-- INFORMATION SHOWN --
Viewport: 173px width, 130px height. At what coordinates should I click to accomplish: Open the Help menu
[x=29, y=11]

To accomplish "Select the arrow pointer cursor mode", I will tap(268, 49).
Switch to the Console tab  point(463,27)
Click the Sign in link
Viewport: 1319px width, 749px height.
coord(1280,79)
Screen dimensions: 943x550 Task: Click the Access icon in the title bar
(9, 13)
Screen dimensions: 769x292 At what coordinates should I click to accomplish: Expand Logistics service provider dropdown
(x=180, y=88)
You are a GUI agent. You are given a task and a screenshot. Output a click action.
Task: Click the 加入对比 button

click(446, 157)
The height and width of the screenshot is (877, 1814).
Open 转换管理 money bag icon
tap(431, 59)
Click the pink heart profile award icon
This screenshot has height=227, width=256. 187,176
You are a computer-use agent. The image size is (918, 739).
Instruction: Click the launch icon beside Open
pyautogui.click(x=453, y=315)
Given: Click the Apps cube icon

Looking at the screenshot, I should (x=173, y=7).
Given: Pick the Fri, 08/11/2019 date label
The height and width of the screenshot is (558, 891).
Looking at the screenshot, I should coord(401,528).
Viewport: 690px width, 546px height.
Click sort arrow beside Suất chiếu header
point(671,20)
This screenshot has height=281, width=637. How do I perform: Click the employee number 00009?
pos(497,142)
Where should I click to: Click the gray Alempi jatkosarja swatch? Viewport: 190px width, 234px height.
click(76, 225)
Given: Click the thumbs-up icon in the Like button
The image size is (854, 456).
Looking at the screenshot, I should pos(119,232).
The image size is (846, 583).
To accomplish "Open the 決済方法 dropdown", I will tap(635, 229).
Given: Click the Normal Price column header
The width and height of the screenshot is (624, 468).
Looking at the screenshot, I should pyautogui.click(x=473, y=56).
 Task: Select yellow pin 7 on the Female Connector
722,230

-- EXERCISE OBJECTIVE --
Starting at the line with "Click sort arrow beside Suất chiếu header", copy every line up to and including the last one in the entries above.

-- TASK OUTPUT --
Click sort arrow beside Suất chiếu header
point(671,20)
This screenshot has height=281, width=637. How do I perform: Click the employee number 00009?
pos(497,142)
Where should I click to: Click the gray Alempi jatkosarja swatch? Viewport: 190px width, 234px height.
click(76, 225)
Given: Click the thumbs-up icon in the Like button
The image size is (854, 456).
Looking at the screenshot, I should pos(119,232).
The image size is (846, 583).
To accomplish "Open the 決済方法 dropdown", I will tap(635, 229).
Given: Click the Normal Price column header
The width and height of the screenshot is (624, 468).
Looking at the screenshot, I should pyautogui.click(x=473, y=56).
 Task: Select yellow pin 7 on the Female Connector
722,230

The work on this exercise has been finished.